Data excerpts:
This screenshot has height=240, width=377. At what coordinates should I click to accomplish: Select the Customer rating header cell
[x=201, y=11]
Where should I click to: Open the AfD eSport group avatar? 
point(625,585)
...
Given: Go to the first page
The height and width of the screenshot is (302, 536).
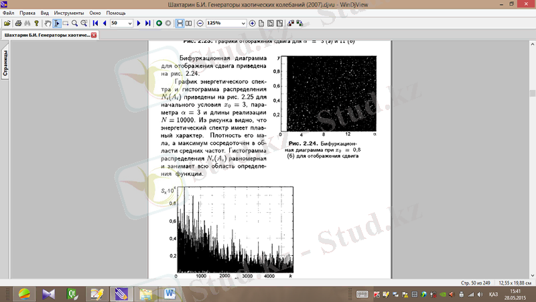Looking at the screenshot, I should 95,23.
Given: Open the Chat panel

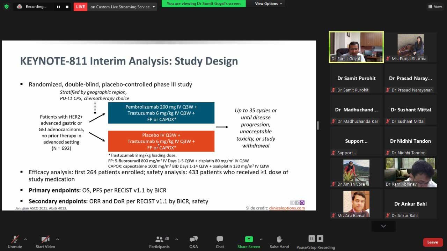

Problem statement: Swap "avatar" for "icon" in the records from the line with "This screenshot has" to the line with "point(625,585)", and give those lines again with nothing else changed.

Final answer:
This screenshot has height=240, width=377. At what coordinates should I click to accomplish: Select the Customer rating header cell
[x=201, y=11]
Where should I click to: Open the AfD eSport group icon? 
point(625,585)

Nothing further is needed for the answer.